I live in the Midwest in a small town where the county name is literally "Clay County," so it's by no surprise that the soil here has clay in it (a rough estimate might be 20% clay but the soil survey indicated something about "Muren silt loam, 2 to 6 percent slopes, eroded"--it also indicated a 12"-24" depth to the water table but understand that the survey I was looking at applied to the entire county--not my specific lot--so either it's overly general or else I'm an idiot. I mean, I do think I have a high water table but 1-2 feet? That's a little extreme, even considering my wet basement.

Anyway, I own the mortgage to a home that I closed on as a renter after my landlord decided to sell it to me after being diagnosed with cancer that he later passed away from. Me being a naive twenty-something at the time, I didn't realize a leaky basement could be one of the most expensive repairs you can have as a home owner. At the time of renting, the basement didn't even have a working sump pump and the outbound line that was connected to it was a rusty 1.25" galvanized water pipe. Gotta love old homes... I was lucky that the basement only flooded once during my entire time of living here but as soon as I closed on the sale, I replaced the broken pump with a $500.xx metal solid-grinding pump (I've had it now for about 8 years I believe, and it's been a beast). I also got with a local excavator contractor to replace the 1.25" rust tube with a good 2" PVC line that's connected to the city rainwater drain line. That helped things alot.

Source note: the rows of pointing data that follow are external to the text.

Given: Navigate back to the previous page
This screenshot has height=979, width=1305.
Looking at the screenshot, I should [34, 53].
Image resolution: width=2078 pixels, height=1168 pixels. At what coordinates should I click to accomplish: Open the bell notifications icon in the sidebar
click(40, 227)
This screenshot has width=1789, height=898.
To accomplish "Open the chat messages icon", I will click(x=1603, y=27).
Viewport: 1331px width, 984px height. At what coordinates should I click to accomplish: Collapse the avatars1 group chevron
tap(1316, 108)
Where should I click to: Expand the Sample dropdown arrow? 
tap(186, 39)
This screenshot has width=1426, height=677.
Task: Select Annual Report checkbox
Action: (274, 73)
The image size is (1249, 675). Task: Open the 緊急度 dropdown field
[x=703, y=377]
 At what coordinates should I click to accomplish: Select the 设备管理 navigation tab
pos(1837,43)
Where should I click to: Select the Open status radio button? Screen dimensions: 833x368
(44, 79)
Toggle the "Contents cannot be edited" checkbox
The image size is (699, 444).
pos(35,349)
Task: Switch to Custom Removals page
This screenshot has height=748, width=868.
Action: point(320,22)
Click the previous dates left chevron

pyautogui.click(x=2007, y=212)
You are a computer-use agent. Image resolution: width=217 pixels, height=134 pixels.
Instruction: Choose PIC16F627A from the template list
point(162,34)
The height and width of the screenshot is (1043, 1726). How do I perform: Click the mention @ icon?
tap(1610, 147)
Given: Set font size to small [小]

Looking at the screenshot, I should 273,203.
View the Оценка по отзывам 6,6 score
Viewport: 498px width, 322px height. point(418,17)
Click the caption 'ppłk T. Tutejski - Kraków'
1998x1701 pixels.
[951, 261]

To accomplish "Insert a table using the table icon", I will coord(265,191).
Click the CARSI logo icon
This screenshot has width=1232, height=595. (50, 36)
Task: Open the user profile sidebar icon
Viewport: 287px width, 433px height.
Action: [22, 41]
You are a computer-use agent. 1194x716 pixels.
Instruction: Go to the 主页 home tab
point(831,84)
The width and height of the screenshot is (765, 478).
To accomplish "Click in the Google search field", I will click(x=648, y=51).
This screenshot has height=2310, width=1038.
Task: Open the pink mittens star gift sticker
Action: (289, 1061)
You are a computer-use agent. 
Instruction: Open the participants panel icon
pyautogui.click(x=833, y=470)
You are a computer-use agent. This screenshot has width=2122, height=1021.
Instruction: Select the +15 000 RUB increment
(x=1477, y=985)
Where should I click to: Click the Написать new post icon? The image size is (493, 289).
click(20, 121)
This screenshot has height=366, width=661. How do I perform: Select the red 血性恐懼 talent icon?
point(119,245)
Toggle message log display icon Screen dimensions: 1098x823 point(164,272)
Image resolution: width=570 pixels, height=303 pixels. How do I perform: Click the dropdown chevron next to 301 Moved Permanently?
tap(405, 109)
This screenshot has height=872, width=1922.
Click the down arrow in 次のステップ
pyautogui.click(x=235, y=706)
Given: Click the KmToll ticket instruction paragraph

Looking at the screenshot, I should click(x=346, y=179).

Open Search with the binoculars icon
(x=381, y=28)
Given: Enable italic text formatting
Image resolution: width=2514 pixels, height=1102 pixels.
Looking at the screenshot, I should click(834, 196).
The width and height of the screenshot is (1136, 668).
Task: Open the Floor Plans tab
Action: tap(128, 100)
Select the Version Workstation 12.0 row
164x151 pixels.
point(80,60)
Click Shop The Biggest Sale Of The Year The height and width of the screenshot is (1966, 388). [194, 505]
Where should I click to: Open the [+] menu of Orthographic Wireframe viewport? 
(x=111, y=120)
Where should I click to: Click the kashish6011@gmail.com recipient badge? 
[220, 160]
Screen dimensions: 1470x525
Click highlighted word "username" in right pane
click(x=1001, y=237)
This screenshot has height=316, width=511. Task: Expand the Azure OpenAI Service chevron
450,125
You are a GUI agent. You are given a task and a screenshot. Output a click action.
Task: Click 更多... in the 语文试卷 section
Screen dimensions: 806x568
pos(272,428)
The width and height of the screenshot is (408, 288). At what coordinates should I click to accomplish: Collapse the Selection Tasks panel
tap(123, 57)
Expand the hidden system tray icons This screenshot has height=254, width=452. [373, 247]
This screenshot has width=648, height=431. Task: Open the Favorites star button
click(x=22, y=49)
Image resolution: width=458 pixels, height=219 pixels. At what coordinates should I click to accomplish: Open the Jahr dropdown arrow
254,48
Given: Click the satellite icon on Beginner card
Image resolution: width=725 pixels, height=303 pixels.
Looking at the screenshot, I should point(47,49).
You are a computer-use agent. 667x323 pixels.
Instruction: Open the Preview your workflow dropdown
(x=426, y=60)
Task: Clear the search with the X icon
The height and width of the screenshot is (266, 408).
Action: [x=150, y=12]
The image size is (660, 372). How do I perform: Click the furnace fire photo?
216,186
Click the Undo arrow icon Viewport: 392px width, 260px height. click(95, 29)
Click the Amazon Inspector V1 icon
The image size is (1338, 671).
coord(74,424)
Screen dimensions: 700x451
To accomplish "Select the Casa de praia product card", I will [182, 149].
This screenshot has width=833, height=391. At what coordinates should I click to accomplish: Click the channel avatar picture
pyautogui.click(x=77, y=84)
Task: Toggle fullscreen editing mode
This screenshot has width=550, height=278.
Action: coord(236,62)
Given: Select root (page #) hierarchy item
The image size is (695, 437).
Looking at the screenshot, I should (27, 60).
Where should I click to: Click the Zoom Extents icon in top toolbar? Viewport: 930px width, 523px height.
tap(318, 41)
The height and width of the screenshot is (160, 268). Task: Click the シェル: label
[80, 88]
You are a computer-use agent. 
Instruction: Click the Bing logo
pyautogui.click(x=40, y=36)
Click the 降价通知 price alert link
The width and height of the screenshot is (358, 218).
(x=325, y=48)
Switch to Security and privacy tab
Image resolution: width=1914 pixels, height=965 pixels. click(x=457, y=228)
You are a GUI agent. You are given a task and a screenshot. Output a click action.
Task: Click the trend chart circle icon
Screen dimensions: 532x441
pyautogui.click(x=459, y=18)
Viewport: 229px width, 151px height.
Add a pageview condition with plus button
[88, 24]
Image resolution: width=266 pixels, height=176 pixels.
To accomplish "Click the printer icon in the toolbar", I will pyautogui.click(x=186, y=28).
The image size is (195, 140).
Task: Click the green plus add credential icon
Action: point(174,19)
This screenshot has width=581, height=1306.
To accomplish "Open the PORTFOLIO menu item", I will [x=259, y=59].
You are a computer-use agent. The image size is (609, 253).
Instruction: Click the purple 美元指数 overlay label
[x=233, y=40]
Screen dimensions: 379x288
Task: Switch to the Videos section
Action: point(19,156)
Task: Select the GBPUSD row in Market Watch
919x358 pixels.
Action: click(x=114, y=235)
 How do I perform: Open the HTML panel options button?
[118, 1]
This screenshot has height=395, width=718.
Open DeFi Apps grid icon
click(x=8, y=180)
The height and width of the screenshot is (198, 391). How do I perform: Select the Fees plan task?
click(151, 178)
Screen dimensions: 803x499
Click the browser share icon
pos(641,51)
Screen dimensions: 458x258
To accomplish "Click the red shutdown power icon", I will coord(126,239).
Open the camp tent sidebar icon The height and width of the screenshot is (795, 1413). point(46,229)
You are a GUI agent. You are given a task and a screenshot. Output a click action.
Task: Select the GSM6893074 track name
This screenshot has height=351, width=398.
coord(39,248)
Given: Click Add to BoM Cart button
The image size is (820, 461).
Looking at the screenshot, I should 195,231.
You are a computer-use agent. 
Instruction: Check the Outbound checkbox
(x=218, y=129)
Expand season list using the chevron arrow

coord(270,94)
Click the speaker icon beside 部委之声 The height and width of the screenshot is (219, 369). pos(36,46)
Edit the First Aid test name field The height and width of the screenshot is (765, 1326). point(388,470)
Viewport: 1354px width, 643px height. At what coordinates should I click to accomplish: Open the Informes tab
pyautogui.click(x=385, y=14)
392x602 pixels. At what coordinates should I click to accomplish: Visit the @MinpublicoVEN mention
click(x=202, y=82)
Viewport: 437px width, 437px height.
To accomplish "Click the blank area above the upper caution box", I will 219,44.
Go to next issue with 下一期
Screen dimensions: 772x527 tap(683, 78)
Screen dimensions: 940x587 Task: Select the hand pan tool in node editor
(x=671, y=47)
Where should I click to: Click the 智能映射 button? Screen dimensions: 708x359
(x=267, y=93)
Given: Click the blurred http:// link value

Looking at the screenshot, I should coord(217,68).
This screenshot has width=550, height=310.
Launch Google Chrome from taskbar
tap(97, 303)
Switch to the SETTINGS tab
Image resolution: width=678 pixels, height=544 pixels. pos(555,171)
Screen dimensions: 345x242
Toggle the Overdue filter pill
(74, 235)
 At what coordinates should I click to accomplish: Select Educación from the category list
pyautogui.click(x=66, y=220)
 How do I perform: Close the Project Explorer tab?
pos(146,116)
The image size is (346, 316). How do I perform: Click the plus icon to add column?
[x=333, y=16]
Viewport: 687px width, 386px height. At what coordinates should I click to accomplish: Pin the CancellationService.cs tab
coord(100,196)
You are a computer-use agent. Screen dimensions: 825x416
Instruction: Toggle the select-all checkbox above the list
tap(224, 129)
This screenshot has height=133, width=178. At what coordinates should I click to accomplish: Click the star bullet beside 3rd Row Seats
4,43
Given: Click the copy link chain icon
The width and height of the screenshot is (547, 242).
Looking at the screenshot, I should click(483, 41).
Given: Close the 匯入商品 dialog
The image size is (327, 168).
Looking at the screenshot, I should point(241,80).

This basement was dug-out after the home was built back in the 50s (to my understanding). The walls were initially retention walls with original home footers sitting behind about 1-2 feet of earth for support. As if that wasn't enough of an issue, these "walls" were built with old ceramic (rigid) blocks with horizontal voids. Each time it would rain, water would come in like a hot knife going through butter. The heavy rains were damn near terrifying for me (especially for me being a new howe owner).

Here's what the orginal basement looked like after a 2"+ rain amount within 3 hours with the old walls:


As you can imagine, I didn't want to keep going through that... I'm still getting over that one. Ha. But after understanding the concept of bowing walls (2 of which existed in that original construction), I set out to replace 2 entire sides of the basement with a local contractor as the 2 sides leaked the most and had the bows.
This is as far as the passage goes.